Przeciek z instrukcji dla posłów PiS. Rzecznik partii dla WP.PL: zwolnienia nie będzie
Nie będzie rozliczeń w PiS za wysłanie mediom wewnętrznej instrukcji dla posłów. Tak zwany "przekaz dnia" odnoszący się między innymi do sytuacji po wyborach samorządowych trafił omyłkowo do wielu redakcji. Rzecznik partii Marcin Mastalerek oznajmił w rozmowie z WP.PL, że to "ludzki błąd, który mógł się przydarzyć każdemu", a reakcję mediów uznaje za "dziwną". Zapewnił zarazem, że nie zwolni pracownika odpowiedzialnego za sytuację.
27.11.2014 | aktual.: 27.11.2014 13:53
Mastalerek powiedział, że w sprawie wycieku nie widzi nic nadzwyczajnego. - Wszystkie partie korzystają z briefów - oznajmił. Po czym dodał: - Nie rozumiem ekscytacji tą sprawą.
W ocenie rzecznika PiS, politycy nie są rozliczani za o wiele większe afery, np. Amber Gold, więc nie ma powodów, by zwalniać za pomyłkę szeregowego pracownika biura poselskiego.
Zdaniem Mastalerka, instrukcja PiS świadczy o tym, że jego partia jest profesjonalna.
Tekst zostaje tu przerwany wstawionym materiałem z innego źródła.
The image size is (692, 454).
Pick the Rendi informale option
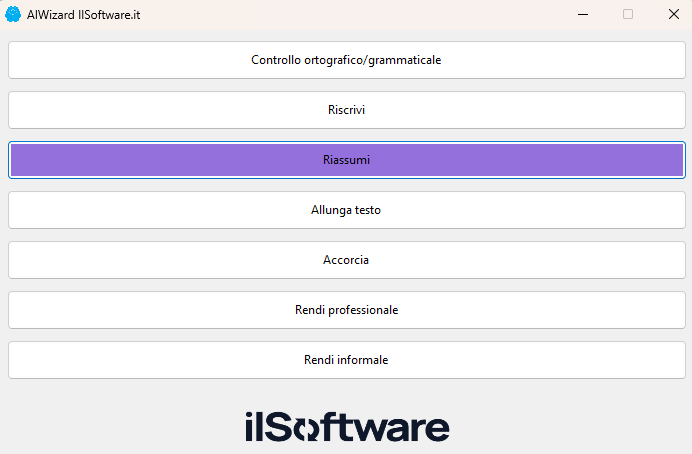[346, 360]
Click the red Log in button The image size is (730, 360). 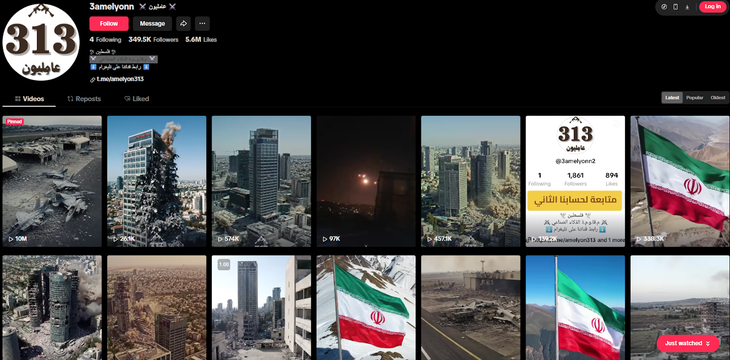pyautogui.click(x=712, y=7)
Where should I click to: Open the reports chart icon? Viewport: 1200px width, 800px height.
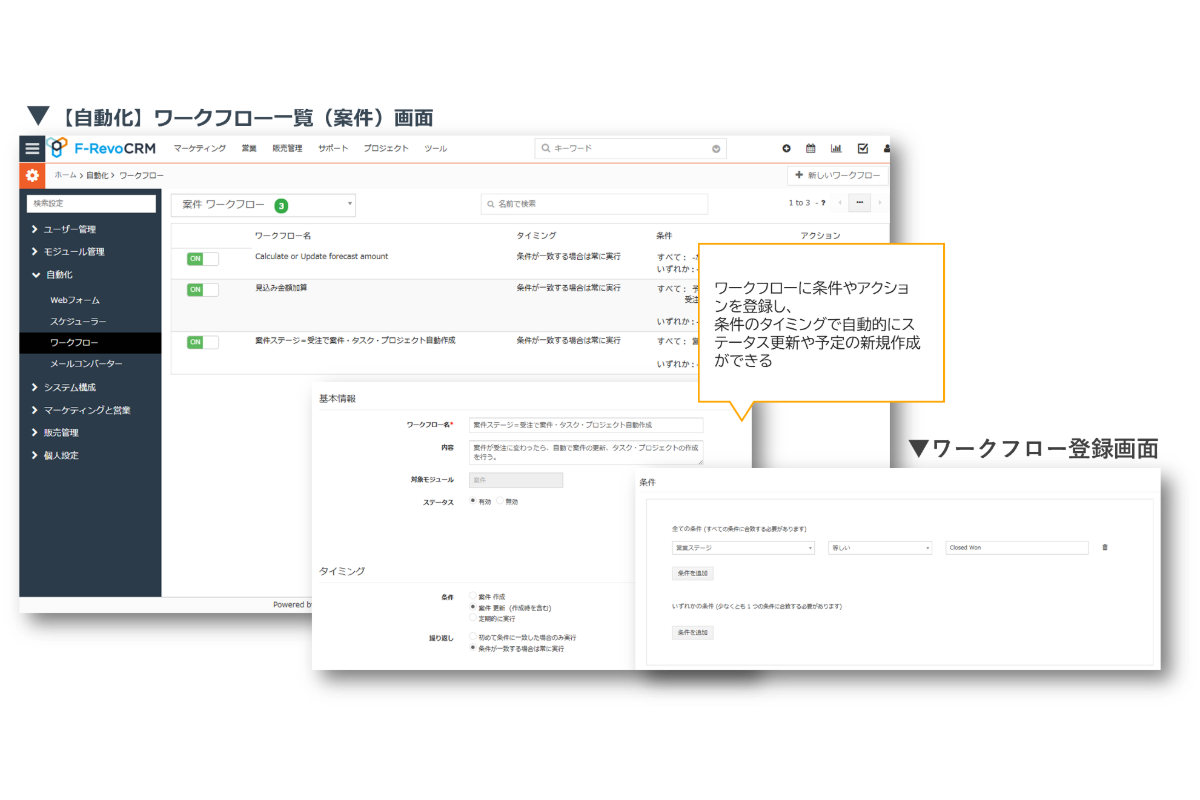[x=836, y=149]
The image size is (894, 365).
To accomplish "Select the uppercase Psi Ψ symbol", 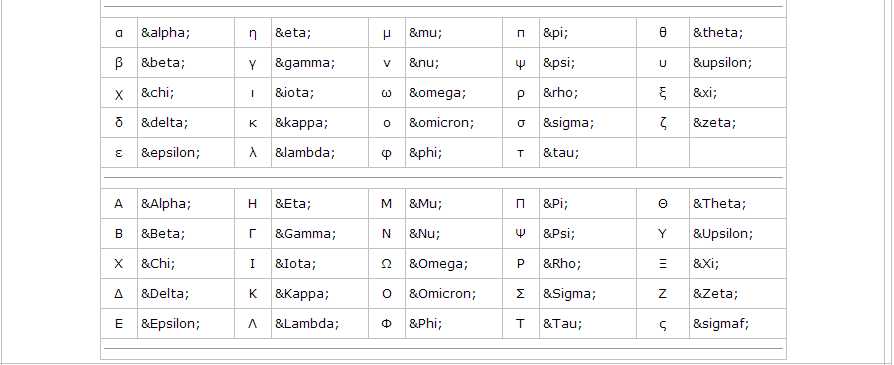I will click(521, 234).
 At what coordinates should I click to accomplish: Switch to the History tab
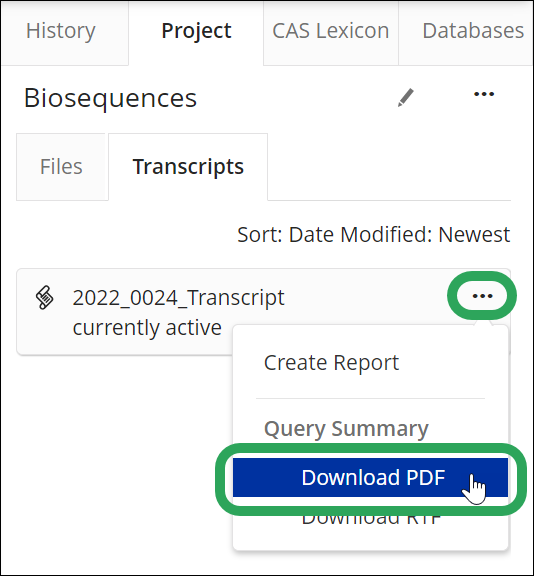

Polityk zaznaczył, że w sytuacji trzeba szukać pozytywów. - Osiągnięciem jest to, że teraz nasz brief jest szeroko komentowany - powiedział.
Na pytanie o to, czy możliwe jest, by dzisiejszy wyciek nie był przypadkowy, Mastalerek odpowiedział: - To była pomyłka.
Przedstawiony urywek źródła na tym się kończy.